━━━ SUPPLIED PASSAGE
# Who should be next?



## Rob Broad (Aug 30, 2004)

We have a thread on who has the best Kenpo videos, and that is all fine and dandy.  My new question is who hasn't produced videos but should.


----------



## Mark Weiser (Aug 30, 2004)

Honestly that is a very tough question lol! I hazard to guess we should be looking at the 7th and 8th Dan levels. I honestly would have to say maybe one of our very own MT Kenpo Seniors such as Dennis Connatser or Frank Trejo. 


Come on Guys get busy and break out those Camcorders turn on the lights and make Kenpo videos.


----------



## Dark Kenpo Lord (Aug 30, 2004)

Mark Weiser said:
			
		

> Honestly that is a very tough question lol! I hazard to guess we should be looking at the 7th and 8th Dan levels. I honestly would have to say maybe one of our very own MT Kenpo Seniors such as Dennis Connatser or Frank Trejo.
> 
> 
> Come on Guys get busy and break out those Camcorders turn on the lights and make Kenpo videos.


Frank Trejo is not a member of Martial Talk.

DarK LorD


----------



## Rob Broad (Aug 30, 2004)

Actaully Frank Trejo and Dave Hebler are both joining MT they will be contribuing in the Ask The Seniors forum for supporting members.


----------



## Mark Weiser (Aug 30, 2004)

Absoultely WOnderful News. Getting out pad and paper to write down questions. This is almost as good as attending a Seminar. Come on folks get your questions ready


----------



## Chicago Green Dragon (Aug 30, 2004)

I would love to see some by the Doc.....

Some of us live in other states and unfort. arent able to travel to the college for training and it would be nice to see some further enlightment from him on a few things...............

Chicago Green Dragon

 :asian:


----------



## Ceicei (Aug 30, 2004)

Mark Weiser said:
			
		

> Absoultely WOnderful News. Getting out pad and paper to write down questions. This is almost as good as attending a Seminar. Come on folks get your questions ready


Yes, great news!  Good point... it is almost as good as a seminar--via the written word.

- Ceicei


----------



## MisterMike (Aug 30, 2004)

Good news...I might have to dole out 12 Washingtons pretty soon. Not that MT isn't worth it already


----------



## OC Kid (Aug 31, 2004)

I love to see some by Mr. Bob White.


----------



## Rick Wade (Aug 31, 2004)

Chicago Green Dragon said:
			
		

> I would love to see some by the Doc.....
> 
> Some of us live in other states and unfort. arent able to travel to the college for training and it would be nice to see some further enlightment from him on a few things...............
> 
> ...


I feel your pain X 5 I live in Hawaii.

V/R
Rick


----------



## Goldendragon7 (Aug 31, 2004)

Dark Kenpo Lord said:
			
		

> Frank Trejo is not a member of Martial Talk.
> DarK LorD


 Go to the Membership list and look up Frank Trejo's Profile.

 :ultracool

 I guess the Dark Lord is not as up on things as he thinks he is......


----------



## Dark Kenpo Lord (Aug 31, 2004)

Goldendragon7 said:
			
		

> I guess the Dark Lord is not as up on things as he thinks he is......


Like it really matters on the internet, it's on the mats that count.
━━━━━━
━━━ DATASET RECORDS
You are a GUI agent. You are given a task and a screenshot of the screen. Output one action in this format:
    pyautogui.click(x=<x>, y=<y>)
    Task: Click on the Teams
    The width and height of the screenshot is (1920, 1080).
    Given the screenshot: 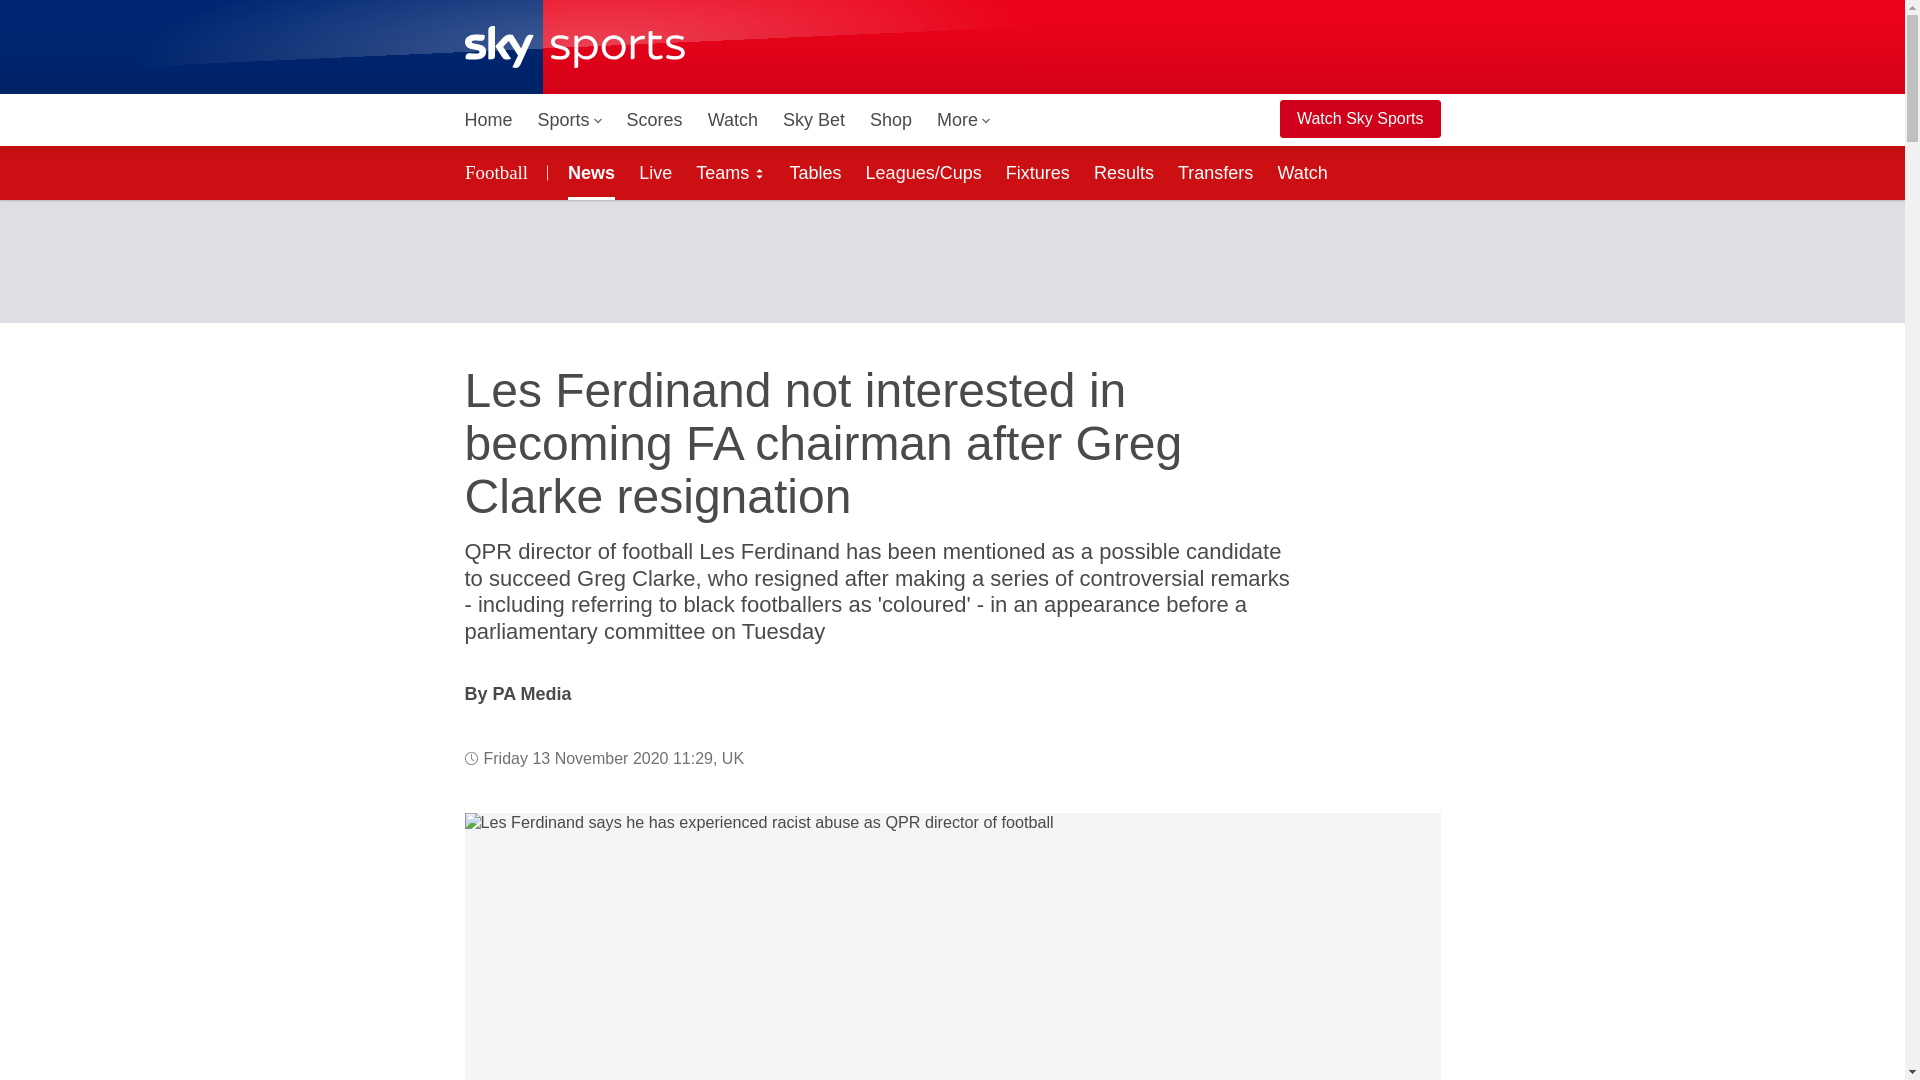 What is the action you would take?
    pyautogui.click(x=730, y=172)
━━━━━━
For each statement below, state whether it agrees with the forum thread on Kenpo videos, answering yes or no and quoting the words of the thread that decide it.
1. Rob Broad writes that Frank Trejo and Dave Hebler are both joining MT.
2. Rick Wade writes that he lives in Chicago.
3. Mark Weiser suggests looking at the 5th and 6th Dan levels.

1. Yes: "Actaully Frank Trejo and Dave Hebler are both joining MT"
2. No: "I live in Hawaii."
3. No: "I hazard to guess we should be looking at the 7th and 8th Dan levels."